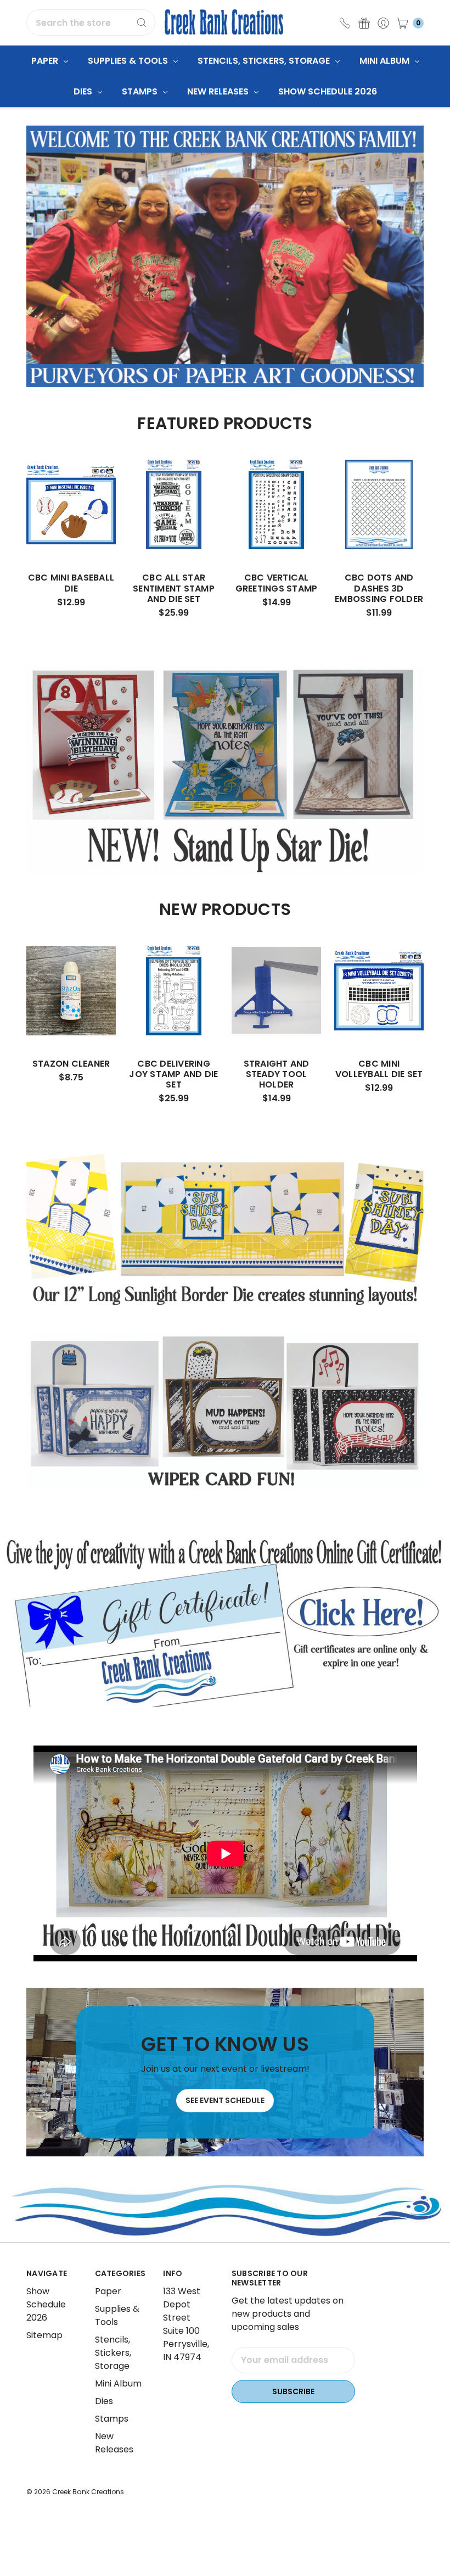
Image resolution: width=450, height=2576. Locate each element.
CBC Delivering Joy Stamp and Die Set (173, 1074)
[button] (225, 1621)
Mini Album (385, 60)
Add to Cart (71, 528)
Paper (45, 60)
--- --- ---
### REQUIREMENT
Without any of its pictures, the listing is to be repeated exactly as it stands.

### WRITTEN SOLUTION
Image resolution: width=450, height=2576. Locate each element.
CBC Delivering Joy Stamp and Die Set (173, 1074)
[button] (225, 1621)
Mini Album (385, 60)
Add to Cart (71, 528)
Paper (45, 60)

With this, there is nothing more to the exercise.